Кён все еще пытался сопоставить груды непонятных пучков нейронов со здравым смыслом. У них не было абсолютно никакой логики. С тем же успехом он мог использовать метод ошибок и проб… Даже Синергия не особо способствовала быстрому усвоению фактов, а базовый уровень чистой энергии считался самым легким из всех. Среднестатистическому человеку было не так-то просто достичь просветления… Приобретение основной и единственной степени чистой энергии обычно зависело от случая, удачи и таланта.

Целый день прошел в безуспешных, но необходимых попытках овладеть основным уровнем энергии. Был уже вечер.

Видимо, небеса решили оказать Кёну милость: сучка так и не пришла его прикончить.

Его желудок снова начал капризничать, издавая громкое урчание, как у мамонта. Кён прижал руки к животу и поморщился. Ему срочно требовалась еда. Его выздоровление застопорилось. Это было бесполезно. Ему нужно было пойти на охоту или что-то в этом роде. Поскольку кормить его не собирались, Кёну пришлось добывать еду самостоятельно.

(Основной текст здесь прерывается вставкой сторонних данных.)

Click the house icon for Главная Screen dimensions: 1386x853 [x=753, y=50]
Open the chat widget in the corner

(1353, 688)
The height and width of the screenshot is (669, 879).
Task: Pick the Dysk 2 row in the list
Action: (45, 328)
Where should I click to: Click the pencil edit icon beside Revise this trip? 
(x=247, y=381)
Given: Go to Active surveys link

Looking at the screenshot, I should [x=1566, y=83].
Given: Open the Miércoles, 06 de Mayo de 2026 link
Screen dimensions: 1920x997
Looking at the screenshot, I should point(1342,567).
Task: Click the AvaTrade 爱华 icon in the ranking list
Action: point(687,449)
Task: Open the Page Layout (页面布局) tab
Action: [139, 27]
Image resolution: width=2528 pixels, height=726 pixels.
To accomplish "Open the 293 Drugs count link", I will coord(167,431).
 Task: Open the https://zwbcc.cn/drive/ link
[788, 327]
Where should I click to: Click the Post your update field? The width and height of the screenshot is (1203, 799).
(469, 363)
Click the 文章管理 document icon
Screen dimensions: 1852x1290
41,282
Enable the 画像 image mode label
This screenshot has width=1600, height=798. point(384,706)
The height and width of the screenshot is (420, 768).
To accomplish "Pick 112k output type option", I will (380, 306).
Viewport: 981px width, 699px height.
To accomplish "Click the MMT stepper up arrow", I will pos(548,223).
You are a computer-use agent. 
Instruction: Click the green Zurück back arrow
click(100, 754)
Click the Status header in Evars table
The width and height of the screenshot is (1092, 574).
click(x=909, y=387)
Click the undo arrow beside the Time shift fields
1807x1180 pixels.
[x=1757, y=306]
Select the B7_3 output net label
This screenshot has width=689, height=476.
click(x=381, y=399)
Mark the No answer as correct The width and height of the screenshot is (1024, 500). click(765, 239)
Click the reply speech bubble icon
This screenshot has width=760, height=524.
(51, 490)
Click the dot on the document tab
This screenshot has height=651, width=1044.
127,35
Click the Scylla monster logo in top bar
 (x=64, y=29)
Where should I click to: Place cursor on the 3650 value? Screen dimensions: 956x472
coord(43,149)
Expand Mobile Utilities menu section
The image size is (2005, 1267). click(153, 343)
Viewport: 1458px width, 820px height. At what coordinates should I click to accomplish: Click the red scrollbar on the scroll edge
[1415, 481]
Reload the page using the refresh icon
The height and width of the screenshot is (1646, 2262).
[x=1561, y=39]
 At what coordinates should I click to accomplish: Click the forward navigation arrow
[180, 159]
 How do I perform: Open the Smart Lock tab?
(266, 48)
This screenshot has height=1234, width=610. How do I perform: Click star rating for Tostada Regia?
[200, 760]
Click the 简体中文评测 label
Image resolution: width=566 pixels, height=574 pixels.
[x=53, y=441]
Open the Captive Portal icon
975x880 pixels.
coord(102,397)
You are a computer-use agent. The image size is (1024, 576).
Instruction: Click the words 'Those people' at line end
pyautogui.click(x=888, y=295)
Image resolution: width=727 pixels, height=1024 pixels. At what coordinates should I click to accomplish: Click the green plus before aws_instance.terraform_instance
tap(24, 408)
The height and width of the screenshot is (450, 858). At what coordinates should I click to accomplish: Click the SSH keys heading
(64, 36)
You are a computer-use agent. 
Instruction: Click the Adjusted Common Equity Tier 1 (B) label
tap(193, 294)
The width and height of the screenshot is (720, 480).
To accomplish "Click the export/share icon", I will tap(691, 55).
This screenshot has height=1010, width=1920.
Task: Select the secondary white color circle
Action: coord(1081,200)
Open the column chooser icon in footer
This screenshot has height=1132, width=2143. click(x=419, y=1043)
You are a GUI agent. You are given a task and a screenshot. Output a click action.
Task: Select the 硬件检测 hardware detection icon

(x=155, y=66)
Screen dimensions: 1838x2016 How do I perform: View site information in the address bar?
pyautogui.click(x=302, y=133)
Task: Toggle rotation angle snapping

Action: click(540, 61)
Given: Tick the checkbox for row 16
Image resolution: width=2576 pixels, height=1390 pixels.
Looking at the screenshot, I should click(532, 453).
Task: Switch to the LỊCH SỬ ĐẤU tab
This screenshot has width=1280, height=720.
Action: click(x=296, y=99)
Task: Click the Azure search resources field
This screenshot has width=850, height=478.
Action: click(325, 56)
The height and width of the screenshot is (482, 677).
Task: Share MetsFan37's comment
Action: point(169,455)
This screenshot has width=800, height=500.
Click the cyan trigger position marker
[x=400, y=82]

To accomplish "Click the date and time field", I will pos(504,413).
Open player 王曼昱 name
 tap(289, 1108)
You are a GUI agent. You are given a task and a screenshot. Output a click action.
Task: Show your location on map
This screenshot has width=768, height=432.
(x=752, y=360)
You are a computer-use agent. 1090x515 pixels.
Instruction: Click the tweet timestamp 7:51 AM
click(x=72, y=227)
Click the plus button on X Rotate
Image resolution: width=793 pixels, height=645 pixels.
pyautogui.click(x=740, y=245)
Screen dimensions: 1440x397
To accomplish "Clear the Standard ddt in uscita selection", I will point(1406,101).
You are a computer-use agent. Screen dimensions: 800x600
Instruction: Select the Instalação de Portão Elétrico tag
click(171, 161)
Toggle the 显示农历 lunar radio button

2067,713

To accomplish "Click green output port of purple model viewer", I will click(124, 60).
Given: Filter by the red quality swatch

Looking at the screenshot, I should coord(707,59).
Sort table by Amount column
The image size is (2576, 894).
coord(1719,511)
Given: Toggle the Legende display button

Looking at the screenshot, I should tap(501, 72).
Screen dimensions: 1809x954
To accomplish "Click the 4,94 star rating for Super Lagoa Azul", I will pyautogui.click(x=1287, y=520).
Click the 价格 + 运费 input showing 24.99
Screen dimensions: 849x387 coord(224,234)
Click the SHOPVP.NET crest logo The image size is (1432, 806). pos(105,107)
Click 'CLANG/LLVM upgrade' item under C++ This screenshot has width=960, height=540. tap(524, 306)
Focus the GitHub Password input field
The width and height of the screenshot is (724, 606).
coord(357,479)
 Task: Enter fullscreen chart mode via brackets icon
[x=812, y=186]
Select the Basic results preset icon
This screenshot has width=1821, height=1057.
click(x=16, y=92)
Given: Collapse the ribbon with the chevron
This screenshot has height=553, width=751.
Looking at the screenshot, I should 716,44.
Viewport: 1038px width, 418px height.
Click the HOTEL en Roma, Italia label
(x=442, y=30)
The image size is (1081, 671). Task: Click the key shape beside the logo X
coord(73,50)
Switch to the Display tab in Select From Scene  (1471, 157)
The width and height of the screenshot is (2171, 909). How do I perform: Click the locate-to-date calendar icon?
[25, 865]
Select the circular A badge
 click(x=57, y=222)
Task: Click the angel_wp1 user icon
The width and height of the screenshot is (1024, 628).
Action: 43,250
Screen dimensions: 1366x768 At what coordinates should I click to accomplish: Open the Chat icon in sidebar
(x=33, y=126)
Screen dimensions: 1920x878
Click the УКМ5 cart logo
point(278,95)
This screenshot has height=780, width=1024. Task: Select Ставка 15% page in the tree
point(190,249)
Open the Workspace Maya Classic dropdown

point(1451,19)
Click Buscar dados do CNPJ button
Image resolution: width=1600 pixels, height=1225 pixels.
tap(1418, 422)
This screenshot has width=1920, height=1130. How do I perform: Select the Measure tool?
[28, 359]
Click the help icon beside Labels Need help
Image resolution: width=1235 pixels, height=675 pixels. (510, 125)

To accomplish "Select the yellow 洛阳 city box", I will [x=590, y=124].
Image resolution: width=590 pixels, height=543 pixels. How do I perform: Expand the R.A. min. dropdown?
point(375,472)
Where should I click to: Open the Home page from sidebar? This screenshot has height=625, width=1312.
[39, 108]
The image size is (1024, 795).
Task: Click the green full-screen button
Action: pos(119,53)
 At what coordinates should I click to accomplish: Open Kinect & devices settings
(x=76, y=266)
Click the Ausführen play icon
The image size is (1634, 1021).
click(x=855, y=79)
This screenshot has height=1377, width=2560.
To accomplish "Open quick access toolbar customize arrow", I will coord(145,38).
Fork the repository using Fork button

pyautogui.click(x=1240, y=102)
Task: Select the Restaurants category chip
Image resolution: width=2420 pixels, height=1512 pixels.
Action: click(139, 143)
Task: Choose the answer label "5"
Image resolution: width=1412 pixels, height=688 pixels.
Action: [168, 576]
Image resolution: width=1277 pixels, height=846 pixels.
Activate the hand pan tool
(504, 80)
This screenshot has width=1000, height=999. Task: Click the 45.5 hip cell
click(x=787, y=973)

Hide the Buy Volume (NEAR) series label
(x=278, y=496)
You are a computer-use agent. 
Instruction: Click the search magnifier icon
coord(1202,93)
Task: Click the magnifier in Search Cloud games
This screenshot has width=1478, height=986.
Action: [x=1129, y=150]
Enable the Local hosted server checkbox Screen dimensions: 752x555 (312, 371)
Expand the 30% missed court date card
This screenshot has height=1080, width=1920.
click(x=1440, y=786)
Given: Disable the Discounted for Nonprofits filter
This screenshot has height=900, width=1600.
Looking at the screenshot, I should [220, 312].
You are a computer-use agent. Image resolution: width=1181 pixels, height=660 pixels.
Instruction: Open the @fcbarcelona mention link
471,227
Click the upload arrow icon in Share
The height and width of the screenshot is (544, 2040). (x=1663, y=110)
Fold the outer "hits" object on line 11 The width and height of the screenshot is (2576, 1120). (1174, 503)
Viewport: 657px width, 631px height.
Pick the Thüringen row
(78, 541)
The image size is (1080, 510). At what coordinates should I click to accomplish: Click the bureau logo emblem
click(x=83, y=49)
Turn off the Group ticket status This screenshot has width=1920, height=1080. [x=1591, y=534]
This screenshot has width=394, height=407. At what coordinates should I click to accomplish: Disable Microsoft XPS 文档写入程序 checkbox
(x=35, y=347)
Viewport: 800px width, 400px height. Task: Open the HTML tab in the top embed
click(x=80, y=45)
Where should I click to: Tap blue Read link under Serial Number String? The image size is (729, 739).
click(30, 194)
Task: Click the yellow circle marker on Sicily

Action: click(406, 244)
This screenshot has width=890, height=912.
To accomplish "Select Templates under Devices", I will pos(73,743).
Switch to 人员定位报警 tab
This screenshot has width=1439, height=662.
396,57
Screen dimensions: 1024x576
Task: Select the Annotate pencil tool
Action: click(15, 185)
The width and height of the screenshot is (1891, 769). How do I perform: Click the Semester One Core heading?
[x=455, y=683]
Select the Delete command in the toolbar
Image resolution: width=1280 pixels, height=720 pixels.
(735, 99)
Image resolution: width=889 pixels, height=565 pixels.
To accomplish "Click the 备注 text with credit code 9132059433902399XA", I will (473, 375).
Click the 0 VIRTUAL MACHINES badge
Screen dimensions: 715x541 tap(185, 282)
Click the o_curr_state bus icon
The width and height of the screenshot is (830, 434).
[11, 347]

Прогуливаясь по саду и не решаясь войти в особняк, он вдруг заметил, что вдалеке Анна отчитывает слугу. Пепельный человек поклонился ей, умоляя не наказывать его и поклявшись в следующий раз поступить лучше. В конце концов добродушная горничная дала ему последний шанс. Слуга упал на колени в слезах. Анна презрительно фыркнула и направилась к особняку.

Кён собрал все свое мужество и догнал горничную. Он привлек ее внимание нейтральным «извините», а когда Анна обернулась, заговорил с ней своим величавым шепелявством:

«Леди Анна, я хотел поблагодарить вас за то, что вы не наказали меня, когда вы обнаружили, что я гуляю без разрешения по особняку. Видите ли, я искал ванную…»

Анна не могла не смотреть на его беззубый окровавленный рот, на опухший синий глаз, на бледный цвет лица, видневшийся в редких местах, свободных от синяков и гематом. Однако она быстро приняла ледяное выражение лица и ответила бесстрастным голосом:

«Не надо благодарности. Было бы хуже, если бы кому-то пришлось убирать за тобой на полигоне. Я мог бы вытерпеть мгновение твоего присутствия там, где тебя не должно было быть… Кстати говоря, что ты здесь делаешь?»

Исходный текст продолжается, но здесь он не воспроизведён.